10. Authors' Addresses
Terry Bradley
Avici Systems, Inc.
12 Elizabeth Drive
Chelmsford, MA 01824
Phone: (978) 250-3344
EMail: tbradley@avici.com
Caralyn Brown
Consultant
EMail: cbrown@juno.com
Andrew Malis
Ascend Communications, Inc.
1 Robbins Road
Westford, MA 01886
Phone: (978) 952-7414
EMail: malis@ascend.com
11. Full Copyright Statement
Copyright (C) The Internet Society (1998). All Rights Reserved.
This document and translations of it may be copied and furnished to
others, and derivative works that comment on or otherwise explain it
or assist in its implementation may be prepared, copied, published
and distributed, in whole or in part, without restriction of any
kind, provided that the above copyright notice and this paragraph are
included on all such copies and derivative works. However, this
document itself may not be modified in any way, such as by removing
the copyright notice or references to the Internet Society or other
Internet organizations, except as needed for the purpose of
developing Internet standards in which case the procedures for
copyrights defined in the Internet Standards process must be
followed, or as required to translate it into languages other than
English.
The limited permissions granted above are perpetual and will not be
revoked by the Internet Society or its successors or assigns.
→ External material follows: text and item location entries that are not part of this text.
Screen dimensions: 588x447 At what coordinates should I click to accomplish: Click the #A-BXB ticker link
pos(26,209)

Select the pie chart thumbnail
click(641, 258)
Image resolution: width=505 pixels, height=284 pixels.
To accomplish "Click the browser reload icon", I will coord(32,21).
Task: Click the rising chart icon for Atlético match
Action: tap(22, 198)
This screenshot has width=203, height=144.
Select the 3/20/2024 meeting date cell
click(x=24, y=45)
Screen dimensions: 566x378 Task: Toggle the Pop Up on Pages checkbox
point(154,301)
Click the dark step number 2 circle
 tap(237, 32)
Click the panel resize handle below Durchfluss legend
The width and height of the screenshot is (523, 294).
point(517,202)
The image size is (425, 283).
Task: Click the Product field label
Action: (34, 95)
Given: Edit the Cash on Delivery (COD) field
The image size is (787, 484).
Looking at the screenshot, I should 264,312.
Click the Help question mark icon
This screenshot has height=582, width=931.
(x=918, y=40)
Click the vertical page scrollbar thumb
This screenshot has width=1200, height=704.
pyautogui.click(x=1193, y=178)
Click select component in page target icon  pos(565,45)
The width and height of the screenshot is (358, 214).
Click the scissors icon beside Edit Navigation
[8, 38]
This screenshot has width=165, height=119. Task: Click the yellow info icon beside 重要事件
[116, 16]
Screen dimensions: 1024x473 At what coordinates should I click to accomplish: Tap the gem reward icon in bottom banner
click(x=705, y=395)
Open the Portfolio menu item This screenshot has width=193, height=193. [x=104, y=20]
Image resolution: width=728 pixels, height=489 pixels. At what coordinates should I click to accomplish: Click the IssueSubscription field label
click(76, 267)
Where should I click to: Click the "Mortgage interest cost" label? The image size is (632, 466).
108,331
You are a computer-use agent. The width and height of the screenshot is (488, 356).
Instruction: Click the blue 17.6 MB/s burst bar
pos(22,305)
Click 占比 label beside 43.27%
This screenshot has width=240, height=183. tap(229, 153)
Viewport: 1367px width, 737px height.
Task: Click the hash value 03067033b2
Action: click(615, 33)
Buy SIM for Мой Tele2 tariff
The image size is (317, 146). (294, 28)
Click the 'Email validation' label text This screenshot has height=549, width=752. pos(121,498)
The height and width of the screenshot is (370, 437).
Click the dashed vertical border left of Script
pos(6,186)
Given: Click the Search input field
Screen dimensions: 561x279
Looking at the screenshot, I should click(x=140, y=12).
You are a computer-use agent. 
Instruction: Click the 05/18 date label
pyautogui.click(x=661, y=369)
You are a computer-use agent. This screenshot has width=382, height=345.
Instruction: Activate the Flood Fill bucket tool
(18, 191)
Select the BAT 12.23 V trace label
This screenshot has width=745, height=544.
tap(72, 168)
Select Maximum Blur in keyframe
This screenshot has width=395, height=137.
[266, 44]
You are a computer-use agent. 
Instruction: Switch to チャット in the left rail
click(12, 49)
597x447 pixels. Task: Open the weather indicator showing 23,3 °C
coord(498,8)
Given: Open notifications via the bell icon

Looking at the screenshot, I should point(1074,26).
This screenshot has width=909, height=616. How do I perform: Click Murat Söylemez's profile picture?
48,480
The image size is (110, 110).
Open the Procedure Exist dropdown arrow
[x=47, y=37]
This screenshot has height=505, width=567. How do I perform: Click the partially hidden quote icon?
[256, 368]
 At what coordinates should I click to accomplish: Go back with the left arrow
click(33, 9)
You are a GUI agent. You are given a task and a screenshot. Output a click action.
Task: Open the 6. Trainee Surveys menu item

This document and the information contained herein is provided on an
"AS IS" basis and THE INTERNET SOCIETY AND THE INTERNET ENGINEERING
TASK FORCE DISCLAIMS ALL WARRANTIES, EXPRESS OR IMPLIED, INCLUDING
BUT NOT LIMITED TO ANY WARRANTY THAT THE USE OF THE INFORMATION
HEREIN WILL NOT INFRINGE ANY RIGHTS OR ANY IMPLIED WARRANTIES OF
MERCHANTABILITY OR FITNESS FOR A PARTICULAR PURPOSE.